Ronnie Spector - Beyond The Beehive at Queen Elizabeth Hall

Last night we went to see Ronnie Spector's 'Beyond The Beehive' show at the Queen Elizabeth Hall in which she takes us through the story of her life with words, music, photos and videos. The show was part of the Women of the World series and she brought out and talked about her own experiences as a woman in the early days of pop music through to today, most particularly being married to a controlling and threatening man.

Ronnie kicked off my taking about her childhood in Spanish Harlem in New York, her mother part Black and part Cherokee while her dad was Irish. As she talked she showed photos of those long ago days, keeping it fast paced and punctuated by songs, from her love of doo-wop to forming the Ronettes, touring the UK supported by the Rolling Stones, flirting with the Beatles and the shock of leaving the music business unexpectedly when she married Phil Spector. The format was a few minutes of talk and photos or video projected behind her followed by a song and then more spoken word.

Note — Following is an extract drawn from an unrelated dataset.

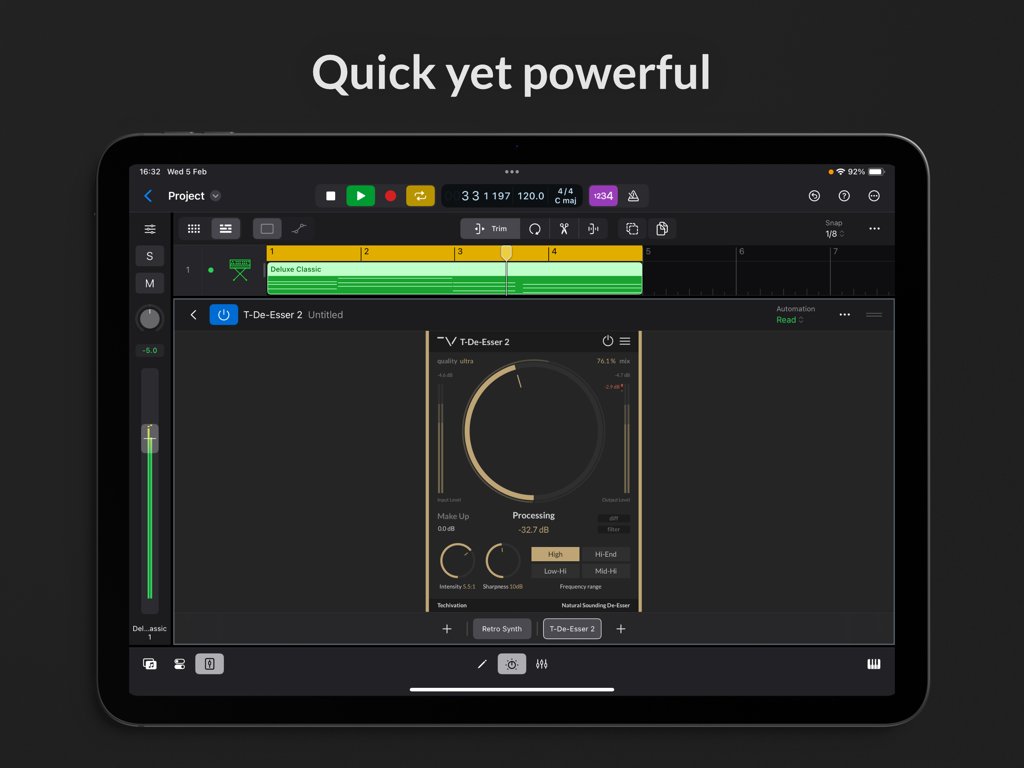
Task: Select the scissors split tool
Action: pyautogui.click(x=563, y=228)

The core narrative seemed to be that she married a jealous control freak who ended her career when they married and, when she escaped, bullied and threatened her into becoming a non-entity and erasing her from the history of pop music. She fought her way back into becoming the singer she always wanted to be and ended the show by saying she will not be erased from history. She sounded delighted about finally being inducted into the Rock'n'Roll Hall of Fame against threats from Phil Spector, her place finally secured. But she still wants us to remember the music, the songs she helped bring to life.

She gave us songs from across her long career, from the Ronette's 'Be my Baby' in the 60s to 'Girls From The Ghetto', an autobiographical song from her last album in 2006. She gave us her version of 'Time Is On My Side' by the Stones, the song she recorded for George Harrison, 'Try Some, Buy Some', 'Say Goodbye To Hollywood' recorded with the E-Street Band and 'She Talks to Rainbows', recorded with Joey Ramone. She brought us right up to date with her version of Amy Winehouse's 'Back To Black'.

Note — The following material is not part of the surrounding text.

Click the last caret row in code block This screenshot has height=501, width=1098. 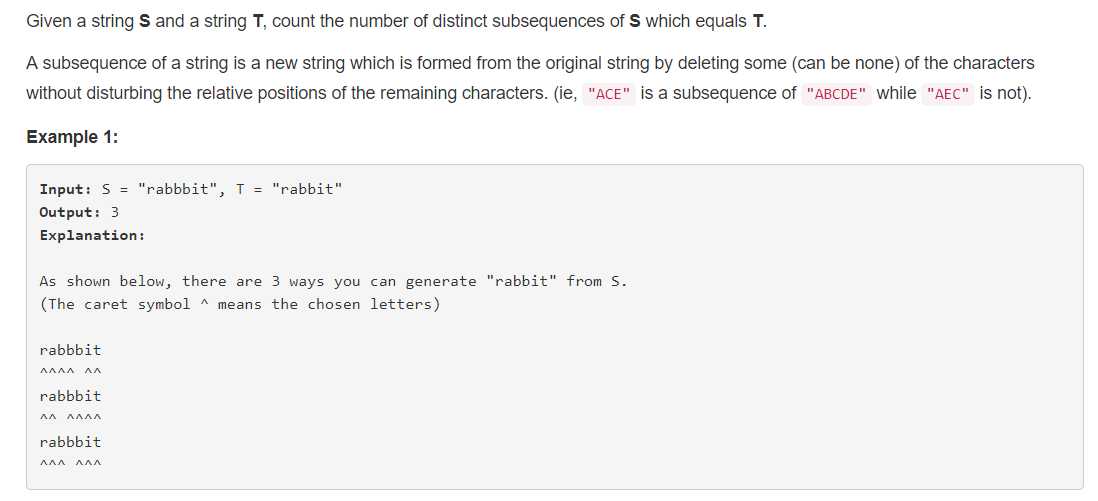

It must be odd being in Ronnie's position, someone who was around from almost the start of pop music as we know it, became a huge star and then vanished just as her career was really taking off. Knowing all the luminaries of the 60s and 70s, appearing now and then to make music with them but never reaching that peak again. Resurfacing with Bruce Springsteen and later with Joey Ramone, always the rock chick but no longer the superstar. She tells a fascinating tale.

My favourite piece of video was the Ronettes shaking their pert bums at incredible speed on stage in the early '60s - how did they do that?

Extra kudos to Ronnie for playing The Ramones as the entrance music ('Blitzkreig Bop' anyone?) and closing with Joey Ramone's 'What A Wonderful World'. That's a nice tribute to an old fan and friend who is no longer with us.